The test does not fail the current code, but you can see what's wrong by its 
prints. To make this a real test, one can replace the printing with verifying 
that 1) the first eigenvalue is, say, at least 100 times bigger than the 
second; and 2) the returned eigenvectors in fact correspond to their 
eigenvalues. This would fail the current code.

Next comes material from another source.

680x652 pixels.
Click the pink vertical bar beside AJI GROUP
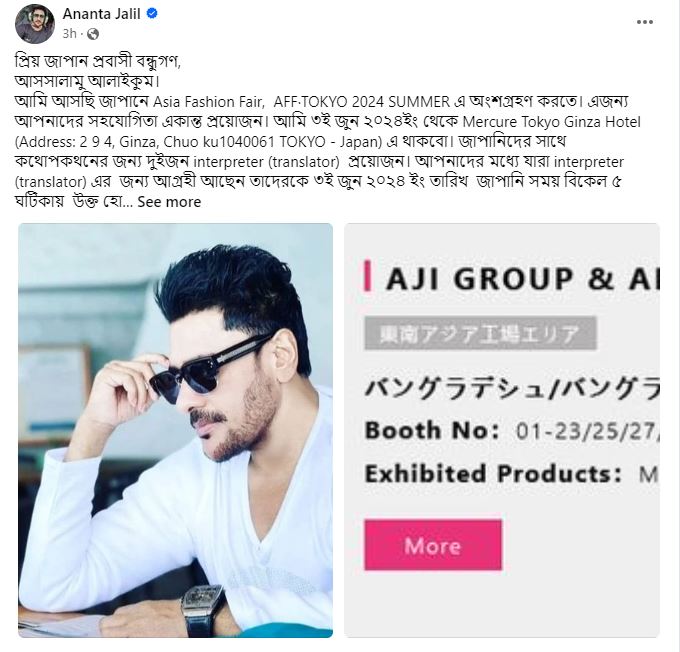click(367, 275)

I considered submitting another patch, but I'm no longer sure about the best 
way to fix this. However, I am positive now that this is a real issue that 
needs to be fixed.

> Issues with DistributedLanczosSolver output
> -------------------------------------------
>
>                 Key: MAHOUT-369
>                 URL: https://issues.apache.org/jira/browse/MAHOUT-369
>             Project: Mahout
>          Issue Type: Bug
>          Components: Math
>    Affects Versions: 0.3, 0.4
>            Reporter: Danny Leshem
>             Fix For: 0.4
>
>         Attachments: MAHOUT-369.patch
>
>
> DistributedLanczosSolver (line 99) claims to persist eigenVectors.numRows() 
> vectors.
> {code}
>     log.info("Persisting " + eigenVectors.numRows() + " eigenVectors and 
> eigenValues to: " + outputPath);
> {code}
> However, a few lines later (line 106) we have
> {code}
>     for(int i=0; i<eigenVectors.numRows() - 1; i++) {
>         ...
>     }
> {code}
> which only persists eigenVectors.numRows()-1 vectors.
> Seems like the most significant eigenvector (i.e. the one with the largest 
> eigenvalue) is omitted... off by one bug?
> Also, I think it would be better if the eigenvectors are persisted in 
> *reverse* order, meaning the most significant vector is marked "0", the 2nd 
> most significant is marked "1", etc.
> This, for two reasons:
> 1) When performing another PCA on the same corpus (say, with more principal 
> componenets), corresponding eigenvalues can be easily matched and compared.  
> 2) Makes it easier to discard the least significant principal components, 
> which for Lanczos decomposition are usually garbage.